Jenny Holt, PMP, is an experienced biotech and pharmaceutical executive with more than 25 years of experience primarily in gene therapies, ophthalmology, and oncolytic viral research. She is a graduate of UC Santa Barbara. Her first roles included scientist positions at UCSF Gladstone Institutes, Onyx Pharmaceuticals, and Novartis Institute of Biomedical Research. Most recently Jenny was head of project management at 4D Molecular Therapeutics, a leading AAV-based gene therapy company, where she managed five gene therapy products from discovery to early-stage clinical development. Jenny also was a co-founder/advisor at Ignite Immunotherapy which was purchased by Pfizer in 2019.
Karen Kozarsky has 25+ years of experience in gene therapy, with a primary focus on the development of therapies for inherited rare diseases, utilizing adeno-associated virus (AAV) vectors.
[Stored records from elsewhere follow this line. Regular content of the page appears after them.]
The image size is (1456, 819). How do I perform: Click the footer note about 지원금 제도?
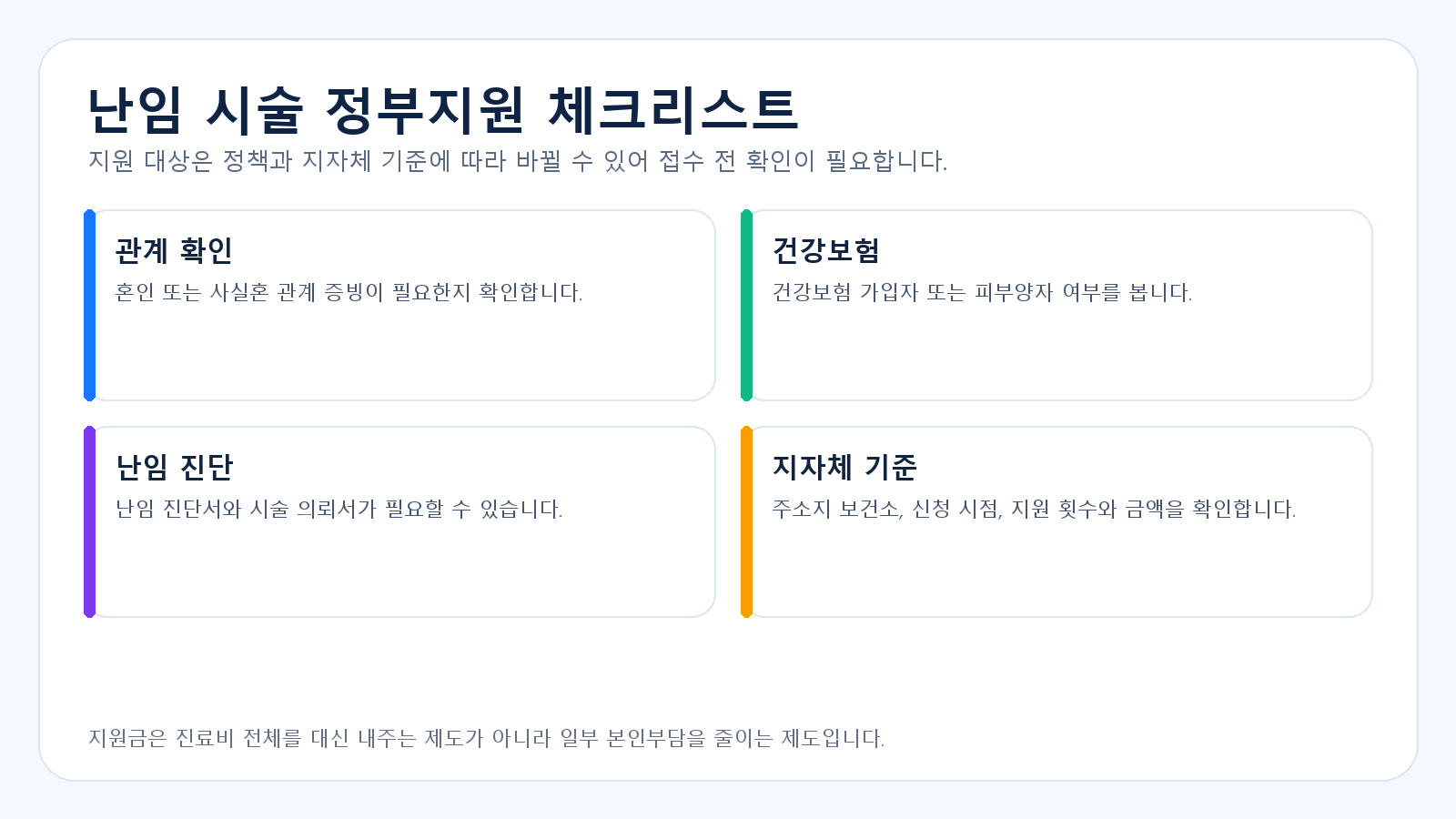(x=486, y=738)
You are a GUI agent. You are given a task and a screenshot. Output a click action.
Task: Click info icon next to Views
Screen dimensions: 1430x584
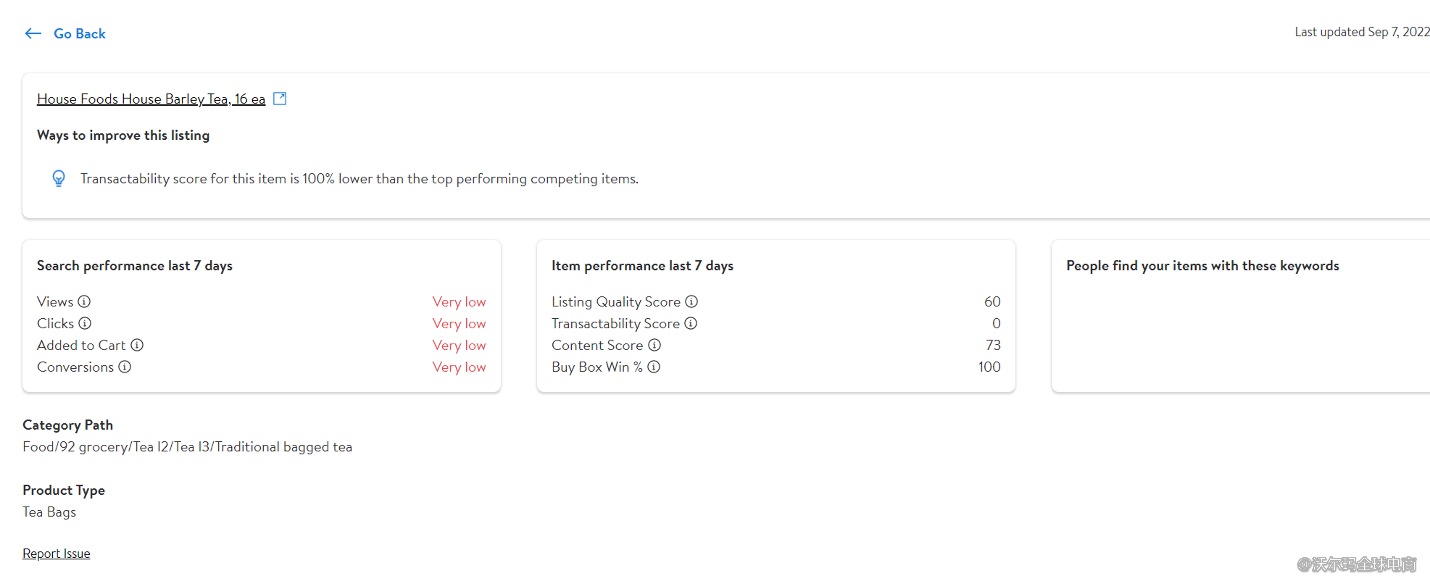pos(85,302)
Karen has deep experience evaluating potential therapeutic opportunities, identifying new areas, and developing products from the earliest preclinical stages through IND.
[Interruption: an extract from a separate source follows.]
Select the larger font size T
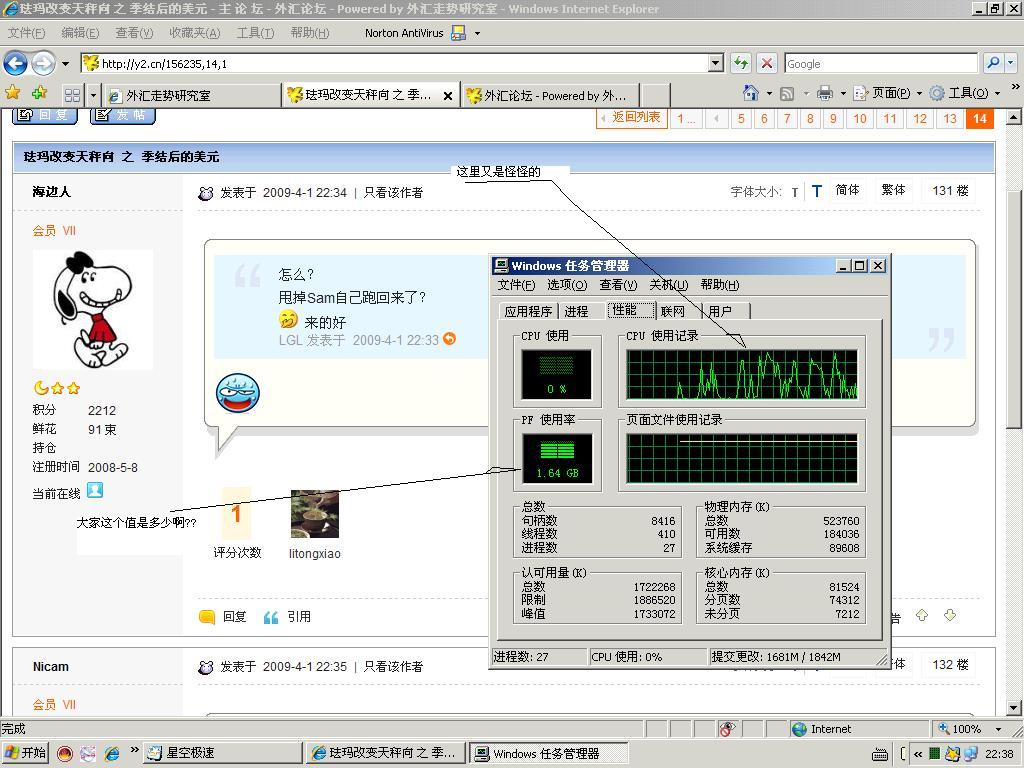Viewport: 1024px width, 768px height. pyautogui.click(x=817, y=191)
She has been involved in the development of multiple gene therapy products that are in clinical trials. Previously, Karen was President of Vector BioPartners, Vice President of R&D at REGENXBIO Inc., and Head, Gene Therapy in the GlaxoSmithKline Biopharmaceutical Center of Excellence for Drug Discovery. Prior to that, she was a Research Assistant Professor at the University of Pennsylvania in the Institute for Human Gene Therapy and completed postdoctoral fellowships at the University of Michigan in gene therapy and in immunology.
Karen was named by the Alliance for Regenerative Medicine as the first co-Chair of the Gene Therapy Section to support policies to advance novel gene therapies and has been a committee member for the American Society of Gene & Cell Therapy. She received a PhD in biology from the Massachusetts Institute of Technology and a BA in biology from Amherst College.
Arsalan Arif is a news media entrepreneur who set out in 2015 to build his vision of an independent biotech news company at Endpoints News.